Evaluation and monitoring

If services for dealing with drug- and alcohol-related problems are organized according to the principles mentioned on page 29-that is to say, decentralized services, with active participation of the community, and undertaken by nonspecialized health workers-it will be important to demonstrate their effectiveness in achieving targets, as well as their efficiency in the use of resources. In addition, health workers, especially those who are not specialized and who work at the community level, need to keep track of what they are doing through feedback from supervisors.

In order to meet these needs, a process of data collection and monitoring is required. Data must be relevant to the everyday work of the PHC worker, and the source of information should be the individual health workers.

Personal contact in the transfer of information is important in order to clarify the relevance of the data, reinforce the motivation for data collection, and give timely feedback. This process can become the basis for continuing in-service training and support for the PHC worker.

Indicators of these activities or of the performance of a team have to be clear and simple. Examples are:

· number of cases per week, and the types of drugs used;
· frequency of visits to families and individuals;
· proportion of cases referred;
· number of contacts with other sectors;
· number of people identified as being at risk;
· number of meetings with self-help groups;
· type and quantity of medications used.

It is also necessary to assess the service and the programme, and to evaluate its management and its relevance to the needs of the community. Information for this evaluation is not always quantitative. Sometimes it will be necessary to carry out formal research. Such research undertakings need not be expensive and can be done as part of a training programme for health workers.

Indicators should be clear and simple, and related to the targets of the programme.
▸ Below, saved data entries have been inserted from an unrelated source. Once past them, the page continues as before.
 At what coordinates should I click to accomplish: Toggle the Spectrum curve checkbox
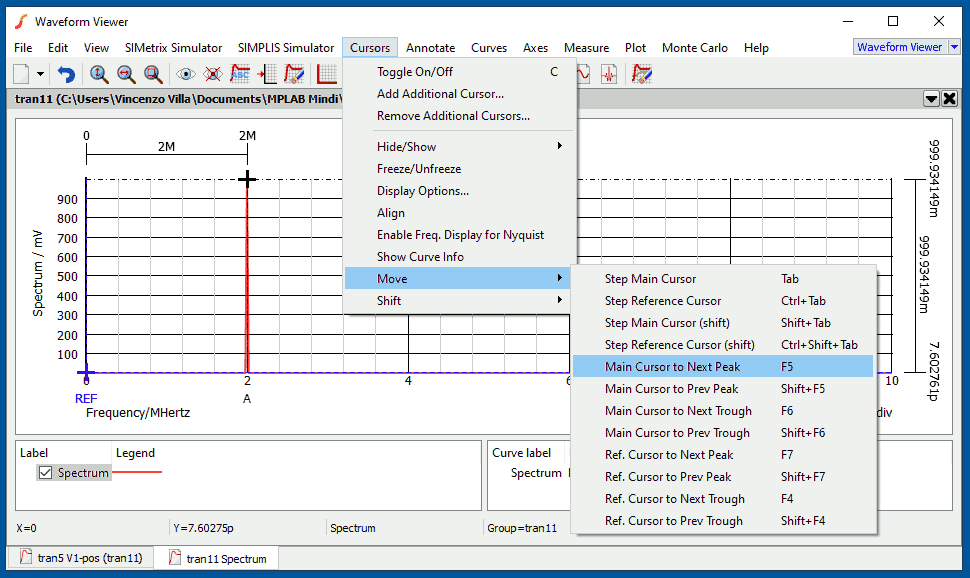pyautogui.click(x=45, y=473)
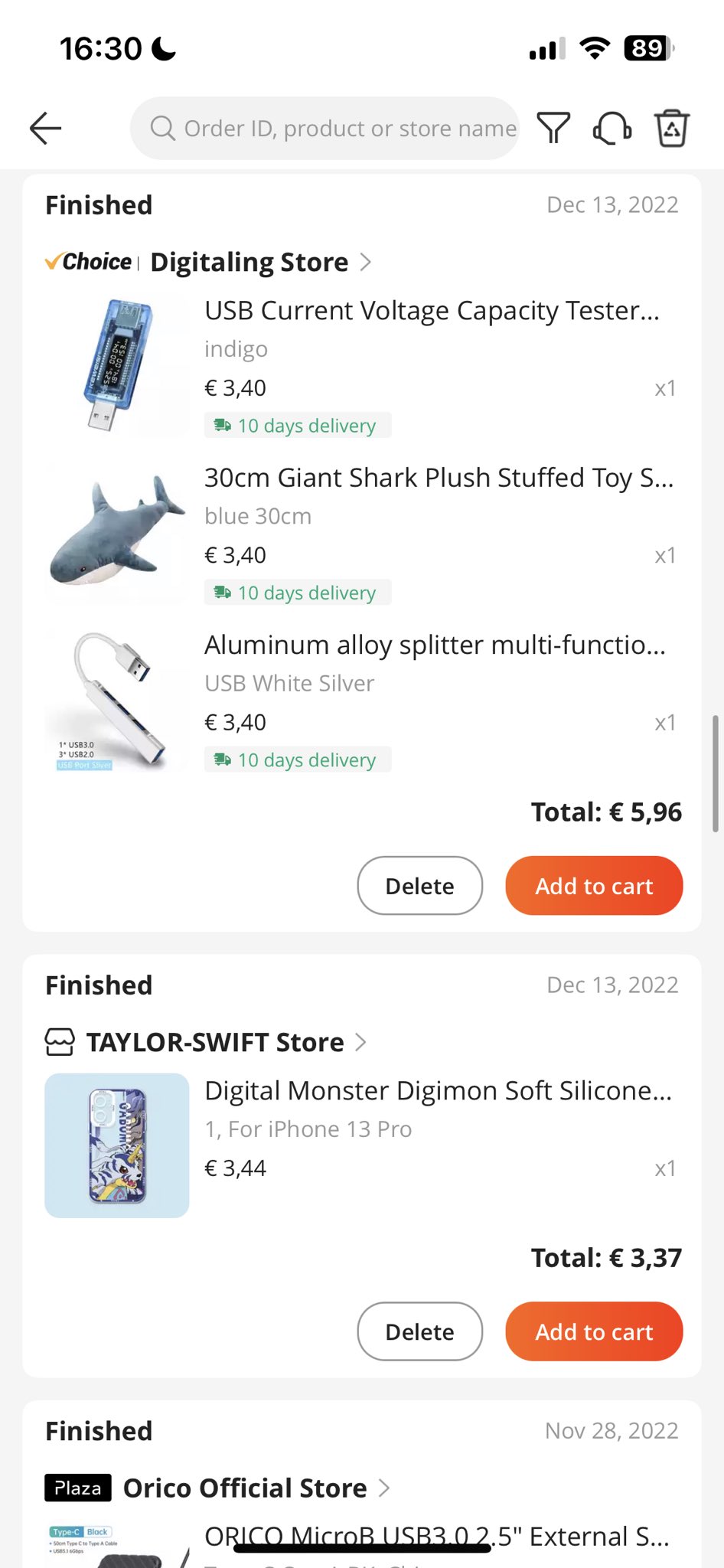The image size is (724, 1568).
Task: Open the shark plush toy thumbnail
Action: tap(117, 533)
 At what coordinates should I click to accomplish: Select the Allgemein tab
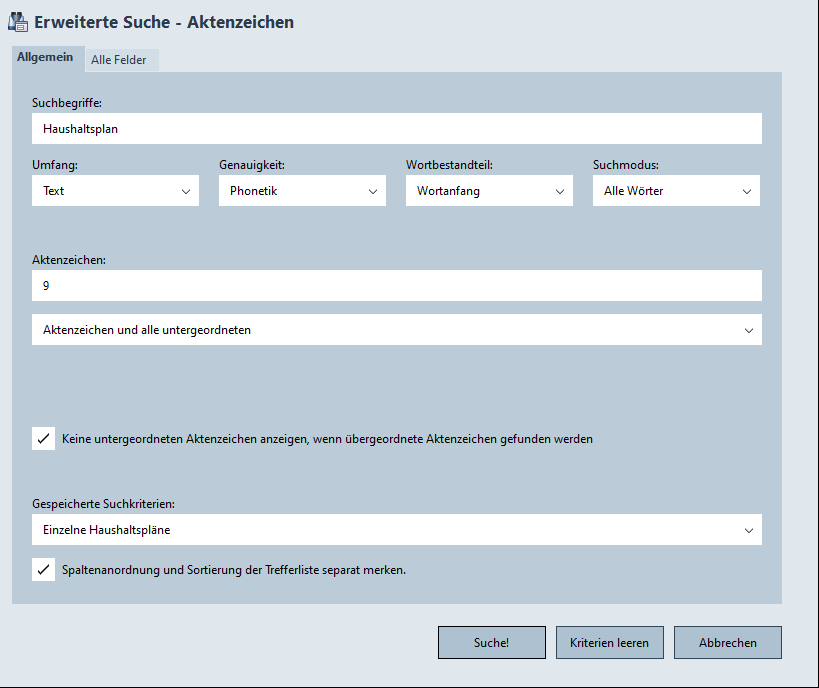(x=45, y=58)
Information on the way in which services operate should be simple and relevant to possible improvements. Such information could be collected by asking questions such as:

· Is there a logical structure for referral and supervision?
· What mechanisms are used to engage other sectors?
· Are drug and alcohol abusers helped in peripheral centres and in the community?
· Are there registries and systems for data collection?
· Does a community action team meet regularly?

Other types of indicator will be needed to show the impact of the programme and its advantages, as reflected in savings in other areas, for example:

· reduction in re-admission rates;
· savings in costs of specialized hospital treatment;
· reductions in incidence and prevalence of drug- and alcohol-related problems.

All this must be accomplished with continuing support and discussion, so that the health workers understand the relevance of the data collection and monitoring.